OVERNIGHT HEALTH: Obama: ‘well on our way’ to full implementation
President Obama highlighted his healthcare law Wednesday in a speech on the economy, arguing that it will provide security for middle-class families. The president said he and his administration are “well on our way” to fully implementing the healthcare law — another assurance that new insurance exchanges will be up and running on schedule on Oct. 1.
Obama also highlighted positive news about the cost of insurance in certain states’ exchanges, singling out New York.
“Now, I know there are folks out there who are actively working to make this law fail,” Obama said. “But despite a politically motivated misinformation campaign, the states that have committed themselves to making this law work are finding that competition and choice are actually pushing costs down.”
Healthwatch has the full story on Obama’s comments.

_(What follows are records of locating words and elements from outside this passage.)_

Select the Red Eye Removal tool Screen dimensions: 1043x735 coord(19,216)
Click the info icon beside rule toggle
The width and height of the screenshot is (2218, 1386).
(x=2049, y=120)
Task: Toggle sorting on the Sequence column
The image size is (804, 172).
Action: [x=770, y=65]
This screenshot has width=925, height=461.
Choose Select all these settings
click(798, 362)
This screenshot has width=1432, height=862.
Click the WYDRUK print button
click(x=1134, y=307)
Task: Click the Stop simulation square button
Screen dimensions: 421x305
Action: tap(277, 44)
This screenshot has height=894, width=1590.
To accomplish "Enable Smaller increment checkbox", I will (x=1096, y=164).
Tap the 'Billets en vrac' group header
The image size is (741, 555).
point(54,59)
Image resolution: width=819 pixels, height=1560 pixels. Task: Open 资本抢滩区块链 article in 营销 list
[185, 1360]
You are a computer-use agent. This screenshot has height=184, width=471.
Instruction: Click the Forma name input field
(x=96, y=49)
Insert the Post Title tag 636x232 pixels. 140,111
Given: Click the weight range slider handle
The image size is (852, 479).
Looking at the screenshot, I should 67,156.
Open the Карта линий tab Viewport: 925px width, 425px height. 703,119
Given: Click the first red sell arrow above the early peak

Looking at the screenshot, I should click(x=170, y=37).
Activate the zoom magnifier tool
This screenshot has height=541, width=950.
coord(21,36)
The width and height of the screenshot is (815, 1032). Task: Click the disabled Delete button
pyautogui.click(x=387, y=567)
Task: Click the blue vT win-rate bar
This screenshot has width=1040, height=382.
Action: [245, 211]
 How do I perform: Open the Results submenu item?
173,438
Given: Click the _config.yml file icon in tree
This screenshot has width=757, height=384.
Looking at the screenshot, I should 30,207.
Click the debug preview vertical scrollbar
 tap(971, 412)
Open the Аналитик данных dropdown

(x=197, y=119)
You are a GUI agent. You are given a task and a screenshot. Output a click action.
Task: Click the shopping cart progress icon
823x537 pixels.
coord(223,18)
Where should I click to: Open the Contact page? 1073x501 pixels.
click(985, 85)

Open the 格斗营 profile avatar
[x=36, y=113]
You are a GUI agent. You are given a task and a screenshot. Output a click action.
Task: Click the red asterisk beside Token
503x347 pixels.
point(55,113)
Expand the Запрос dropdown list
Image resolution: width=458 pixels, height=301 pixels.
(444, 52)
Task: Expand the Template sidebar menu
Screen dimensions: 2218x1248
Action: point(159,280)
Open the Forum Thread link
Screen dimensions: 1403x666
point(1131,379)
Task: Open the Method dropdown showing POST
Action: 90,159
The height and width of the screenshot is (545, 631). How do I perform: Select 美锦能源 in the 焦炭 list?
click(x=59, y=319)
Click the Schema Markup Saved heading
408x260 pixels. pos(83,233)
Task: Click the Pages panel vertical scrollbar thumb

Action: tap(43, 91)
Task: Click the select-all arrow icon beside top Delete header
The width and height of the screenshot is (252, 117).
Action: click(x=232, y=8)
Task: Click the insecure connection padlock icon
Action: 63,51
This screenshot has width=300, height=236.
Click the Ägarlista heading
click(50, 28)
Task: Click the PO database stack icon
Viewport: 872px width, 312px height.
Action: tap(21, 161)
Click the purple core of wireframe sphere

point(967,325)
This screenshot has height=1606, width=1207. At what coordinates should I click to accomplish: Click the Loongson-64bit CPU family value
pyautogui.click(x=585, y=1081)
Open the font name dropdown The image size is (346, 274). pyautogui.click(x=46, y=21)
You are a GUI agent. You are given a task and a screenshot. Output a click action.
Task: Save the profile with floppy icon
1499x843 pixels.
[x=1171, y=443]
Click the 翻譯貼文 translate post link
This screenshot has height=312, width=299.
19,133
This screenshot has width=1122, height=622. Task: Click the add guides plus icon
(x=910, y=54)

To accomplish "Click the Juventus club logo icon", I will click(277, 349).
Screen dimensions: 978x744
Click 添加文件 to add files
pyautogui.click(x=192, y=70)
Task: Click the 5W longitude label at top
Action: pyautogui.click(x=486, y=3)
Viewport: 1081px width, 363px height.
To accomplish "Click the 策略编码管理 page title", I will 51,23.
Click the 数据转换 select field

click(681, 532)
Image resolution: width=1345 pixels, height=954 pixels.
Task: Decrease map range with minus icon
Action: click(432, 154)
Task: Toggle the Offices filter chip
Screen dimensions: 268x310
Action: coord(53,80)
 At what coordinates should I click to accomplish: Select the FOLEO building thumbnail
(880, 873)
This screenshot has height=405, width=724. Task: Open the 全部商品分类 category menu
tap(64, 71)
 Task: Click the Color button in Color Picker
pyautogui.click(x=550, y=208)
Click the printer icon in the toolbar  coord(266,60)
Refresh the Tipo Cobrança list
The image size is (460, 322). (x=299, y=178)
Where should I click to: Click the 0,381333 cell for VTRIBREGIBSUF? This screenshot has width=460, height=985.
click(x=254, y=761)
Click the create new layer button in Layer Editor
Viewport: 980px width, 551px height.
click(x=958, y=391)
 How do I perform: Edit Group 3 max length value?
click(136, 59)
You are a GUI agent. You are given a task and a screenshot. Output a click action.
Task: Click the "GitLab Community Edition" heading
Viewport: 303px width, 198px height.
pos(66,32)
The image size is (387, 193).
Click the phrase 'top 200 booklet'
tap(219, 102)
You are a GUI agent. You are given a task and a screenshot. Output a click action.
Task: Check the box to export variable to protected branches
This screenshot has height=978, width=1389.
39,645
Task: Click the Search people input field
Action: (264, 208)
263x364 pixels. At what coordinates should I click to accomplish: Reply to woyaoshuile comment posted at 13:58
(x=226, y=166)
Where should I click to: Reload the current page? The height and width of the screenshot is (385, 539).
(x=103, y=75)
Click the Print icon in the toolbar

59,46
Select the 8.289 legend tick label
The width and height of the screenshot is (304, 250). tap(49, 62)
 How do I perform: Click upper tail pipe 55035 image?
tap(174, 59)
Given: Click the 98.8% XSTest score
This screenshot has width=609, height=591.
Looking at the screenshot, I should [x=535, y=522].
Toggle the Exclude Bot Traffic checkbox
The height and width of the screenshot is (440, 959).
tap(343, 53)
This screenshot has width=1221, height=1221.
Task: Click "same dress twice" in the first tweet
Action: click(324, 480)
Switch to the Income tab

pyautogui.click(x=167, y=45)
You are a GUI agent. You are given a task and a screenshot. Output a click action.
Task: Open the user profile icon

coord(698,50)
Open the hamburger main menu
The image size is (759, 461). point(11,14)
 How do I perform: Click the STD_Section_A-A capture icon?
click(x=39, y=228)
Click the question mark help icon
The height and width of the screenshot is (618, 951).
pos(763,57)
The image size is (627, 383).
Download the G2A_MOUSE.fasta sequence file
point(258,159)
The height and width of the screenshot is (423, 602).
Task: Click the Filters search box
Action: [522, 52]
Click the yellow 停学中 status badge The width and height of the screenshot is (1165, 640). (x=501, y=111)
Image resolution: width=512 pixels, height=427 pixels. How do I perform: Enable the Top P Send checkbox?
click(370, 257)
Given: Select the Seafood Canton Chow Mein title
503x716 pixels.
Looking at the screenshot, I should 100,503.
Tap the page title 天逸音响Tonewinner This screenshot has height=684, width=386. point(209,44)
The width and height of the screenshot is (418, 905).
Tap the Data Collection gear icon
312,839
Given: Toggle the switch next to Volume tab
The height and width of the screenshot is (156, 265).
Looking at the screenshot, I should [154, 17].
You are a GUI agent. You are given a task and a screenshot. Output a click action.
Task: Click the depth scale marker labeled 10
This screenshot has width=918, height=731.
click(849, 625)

{mosads}Opposition mounts: Obama’s defense of the healthcare law came on the same day as some bad polling data for the healthcare law. A new poll from CBS News found 54 percent opposition to the Affordable Care Act — the only recent poll in which opposition passed the 50 percent mark. Likewise, support for repeal reached its all-time high in the CBS poll, at 39 percent.
Healthwatch has the story.
PhRMA on top: PhRMA might be the most effective lobby group in Washington, according to a new survey released Wednesday. Consulting giant APCO Worldwide asked more than 450 policy leaders about 50 major trade associations, trimmed down from a larger list of nominees that was submitted by participants. Respondents in the survey generally agreed that PhRMA — the lobby group for the drug industry — excels in crucial areas. Read more details here.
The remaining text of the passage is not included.